It’s only a week until Thanksgiving, and retailers are gearing up for a hectic and busy holiday season. The National Retail Federation released its most optimistic outlook about holiday retail shopping sales in years, anticipating an increase of 4.1% this year, to $616.9 billion nationwide. Holiday sales in the past 10 years have only grown by an average of 2.9%, so a significant boost in retail sales over previous years could help retailers in their slow but steady recovery from the 2009 recession.
And, more holiday shopping leads to more jobs. Nationally, retailers will hire between 725,000 and 800,000 temporary workers this year. This seasonal employment gives many workers the starting experience they need for the chance for a long-term position in retail.
But this year, there’s a serious unexpected problem for west coast retailers: will stores be able to get their merchandise in time for the holidays? Ports up and down the west coast are experiencing delays as 20,000 longshoremen currently working without a contract enact slowdowns. The International Longshoremen and Warehouse Union’s agreement with the Pacific Maritime Association (which represents ports and terminals across the west coast) expired this last July, and, even after months of negotiation, no new contract agreement has been reached.
West coast ports are vital for the U.S. economy. About 12.5% of U.S. GDP is linked to west coast ports, and a study by the National Retail Federation estimates a west coast port lockout or strike could cost the economy $2 billion per day. And it’s not just retailers that are impacted by slowdowns or shutdowns; farmers aren’t able to ship their products, leading to food spoiling. Manufacturing businesses are left without crucial base materials, and may have to layoff employees for the duration of a slowdown.

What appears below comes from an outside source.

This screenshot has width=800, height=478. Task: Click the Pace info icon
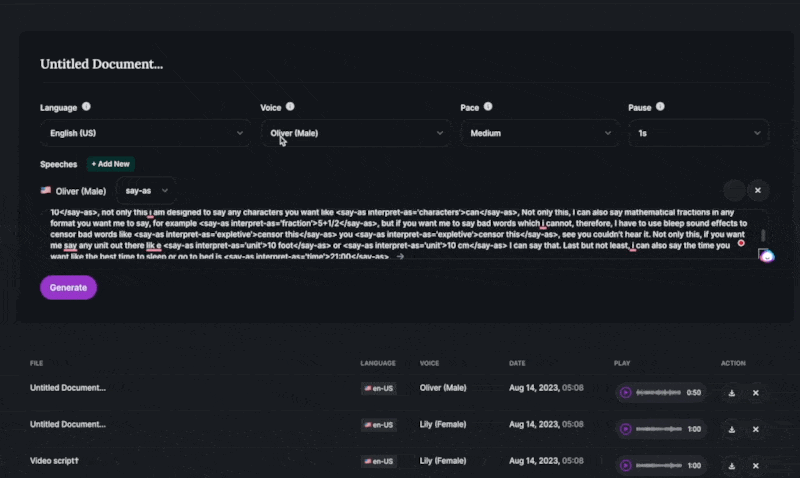pos(489,107)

For some companies, flying in merchandise instead of sending it on a cargo ship is an option. But, air freight often costs 10 times more than ship freight, and higher shipping costs mean higher costs to consumers. If the west coast port slowdown continues – or is allowed to worsen into a strike or lockout – holiday shopping will suffer not only from lack of products, but also from the smaller paychecks many manufacturing employees will receive, as companies are forced to impose temporary layoffs while cargo is delayed.
What does the port slowdown mean for consumers? According to a consumer survey by the National Retail Federation, the average shopper is planning to spend $804 this holiday season. But, if stores’ merchandise does not arrive in time, shoppers won’t spend as much, and the west coast’s economy may experience a disappointing holiday season.